En el Capítulo 4 del documento de Bases Programáticas para el Tercer Gobierno del Frente Amplio 2015-2020, la fuerza política definía como pilares de sustentación de la estrategia en temas de sustentabilidad a: i) el rol del Estado como intérprete del interés general, ii) a la planificación como instrumento sustantivo para la promoción y gestión de los procesos de desarrollo y iii) a la participación ciudadana como garantía de transparencia y democratización de los procesos de toma de decisiones. Además, entre sus objetivos programáticos y líneas estratégicas, el FA incorporó la necesidad de implementar una “Estrategia Integrada de Ambiente y Salud”. Fundamentando tal necesidad, allí se señala que “La dependencia absoluta al ambiente nos hace vulnerables a los grandes cambios ambientales, por lo tanto las nuevas tecnologías y prácticas que tengan como finalidad el desarrollo productivo deben ser evaluadas en función de los riesgos que representan para la salud humana.”

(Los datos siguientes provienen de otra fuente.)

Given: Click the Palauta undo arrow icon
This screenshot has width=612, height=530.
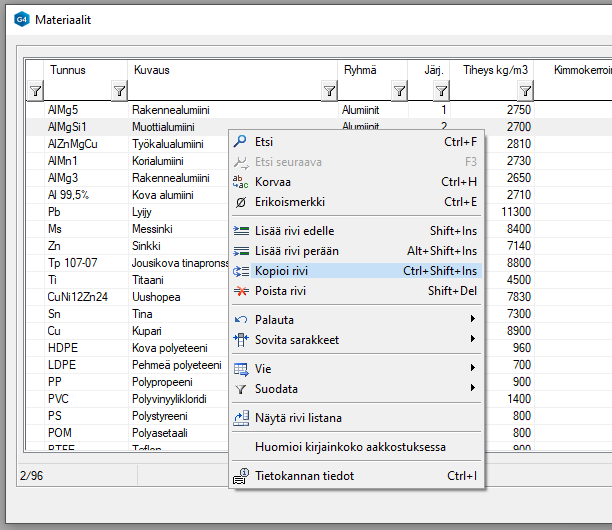Looking at the screenshot, I should click(240, 319).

Por otra parte, los mecanismos de participación previstos no hacen más que desestimular un mayor involucramiento de parte de actores sociales diversos e interesados. Las carteras de Salud y Ambiente, sin una estrategia general que contemple la profunda y compleja relación que mantienen sus áreas de actuación y sin el presupuesto y competencias (en el caso de Salud Pública) para posicionarse como fuertes defensoras del bien común y las otras carteras (Ganadería, Economía y Finanzas, Industria y Relaciones Exteriores) parecen estar teniendo problemas para interpretar correctamente lo que es el interés general en estos temas en particular.
Teniendo en cuenta lo anterior, Casa Grande, ha resuelto:
- Declarar nuestro apoyo y solidaridad con lo actuado por las carteras de Medio Ambiente y Salud Pública.
- Expresar nuestro desacuerdo con lo resuelto por el GNB, y en particular la actuación de las carteras que impulsaron la liberación de los eventos (MGAP, MRREE, MEF y MIEM).
- Solicitar al Gobierno Nacional que suspenda la aplicación de esta resolución, promoviendo el más amplio debate e información de los organismos involucrados, la academia y la sociedad civil con relación a los riesgos que implican.
- En el mismo sentido la aprobación de una ley nacional de etiquetado transgénico daría a la ciudadanía mayor información y capacidad de ejercer su derecho a saber y decidir qué consume.
- Llamar a la reflexión y a un debate público sobre la necesidad de revisar y reformar la institucionalidad en temas de Bioseguridad, sancionando una nueva normativa en el Parlamento.
- Abordar, desde el Poder Ejecutivo y en sintonía con los cada vez más frecuentes planteos de la sociedad civil, la necesidad de contar con una Estrategia Integrada de Ambiente y Salud.